The “opt out” collective action has already been nearly three years in the making. Gormsen originally filed the suit back in January 2022, and since then Meta has twice tried and twice failed to have it dismissed. 

In the interim, a revised claim, filed in October 2023, adjusted the damages sought to between £2.1 billion and £3.1 billion (excluding interest), based on evidence provided by Professor Fiona Scott Morton. (The suit originally set damages at £2.3 billion but the number of U.K. Meta users has increased slightly vs the 44 million the suit listed back in January 2022.) 

In the latest development, the U.K.’s Competition Appeal Tribunal, the court which handles litigation relating to antitrust issues, certified the collective claim, allowing it to proceed to trial. That in turn has triggered an official notice announcing the case, which includes instructions on how to opt out if impacted users choose not to be involved. 

U.K. users of Facebook are automatically opted into the collective claim — meaning they must actively opt out if they do wish to be included in any potential damages or financial settlement. (Note there are no fees or other costs for inclusion.)

The case relates to Facebook users and how their data is collected on Meta-owned products outside of Facebook as well as on third-party platforms. Meta can collect people’s information through cookies or other tracking technologies, for example, or by way of information provided by advertisers, data brokers, or other partners it works with to target ads.

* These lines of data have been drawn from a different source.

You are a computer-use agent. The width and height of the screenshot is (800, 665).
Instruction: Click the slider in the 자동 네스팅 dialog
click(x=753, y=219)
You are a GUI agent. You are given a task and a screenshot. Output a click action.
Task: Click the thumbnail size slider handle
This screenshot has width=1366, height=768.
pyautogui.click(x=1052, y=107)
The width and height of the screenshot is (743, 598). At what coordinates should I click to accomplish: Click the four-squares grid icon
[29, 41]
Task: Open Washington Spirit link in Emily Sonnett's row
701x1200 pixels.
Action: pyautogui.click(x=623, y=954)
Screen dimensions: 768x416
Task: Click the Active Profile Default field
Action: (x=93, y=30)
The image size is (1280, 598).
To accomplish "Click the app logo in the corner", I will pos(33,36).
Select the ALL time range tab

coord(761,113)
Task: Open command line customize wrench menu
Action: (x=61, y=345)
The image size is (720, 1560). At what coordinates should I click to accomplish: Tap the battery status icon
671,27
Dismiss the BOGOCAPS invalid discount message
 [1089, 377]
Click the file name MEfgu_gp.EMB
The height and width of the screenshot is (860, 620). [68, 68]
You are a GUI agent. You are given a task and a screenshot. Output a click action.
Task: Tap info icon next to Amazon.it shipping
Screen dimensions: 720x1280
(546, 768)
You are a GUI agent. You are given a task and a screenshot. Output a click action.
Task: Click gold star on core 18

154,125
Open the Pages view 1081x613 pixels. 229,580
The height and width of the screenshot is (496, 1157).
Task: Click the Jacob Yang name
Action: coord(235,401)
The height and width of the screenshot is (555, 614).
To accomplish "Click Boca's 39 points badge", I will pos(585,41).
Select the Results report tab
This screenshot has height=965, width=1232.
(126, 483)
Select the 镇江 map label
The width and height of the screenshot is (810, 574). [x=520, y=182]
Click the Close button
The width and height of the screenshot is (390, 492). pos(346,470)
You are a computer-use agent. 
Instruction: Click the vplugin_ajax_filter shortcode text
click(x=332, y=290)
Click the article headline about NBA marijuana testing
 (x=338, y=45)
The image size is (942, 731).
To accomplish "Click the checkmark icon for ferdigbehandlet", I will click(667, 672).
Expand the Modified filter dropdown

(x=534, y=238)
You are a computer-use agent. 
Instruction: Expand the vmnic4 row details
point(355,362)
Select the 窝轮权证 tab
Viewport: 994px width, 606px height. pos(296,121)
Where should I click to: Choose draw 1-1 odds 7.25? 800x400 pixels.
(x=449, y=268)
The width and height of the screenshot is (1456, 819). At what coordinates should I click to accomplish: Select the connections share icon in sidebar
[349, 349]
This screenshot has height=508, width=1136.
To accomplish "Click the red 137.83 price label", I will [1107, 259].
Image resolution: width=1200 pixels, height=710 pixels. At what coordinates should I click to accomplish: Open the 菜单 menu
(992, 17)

“Facebook has struck an unfair bargain with its users in relation to its collection of data from users on their activities outside Facebook (“Off-Facebook Data”),” the plaintiff writes in the official notice of the case. “Facebook requires users to give up Off-Facebook Data as a condition of accessing the Facebook platform pursuant to a ‘take it or leave it’ offer.”

Dr Gormsen argues that these practices involve an “unfair trading condition”, imposing an unfairly high price on users and their information. Due to Facebook’s market dominance, the claim is that users have no real alternative to using its social networks if they wish to opt out of its data collection.

“I don’t think people can connect to their family and friends in the same way on Twitter [now X], and Snapchat and all these other places,” Dr Gormsen told TechCrunch when the case was first filed in 2022. “Facebook is quite unique in the way they’re doing it.”

The amount of data that gets collected on users has been at the center of some of the most critical views of social media, spanning controversies like the 2018 Cambridge Analytica scandal but also more recent investigations into how much data apps like TikTok are able to ingest on users. This is something that the suit is also tapping into.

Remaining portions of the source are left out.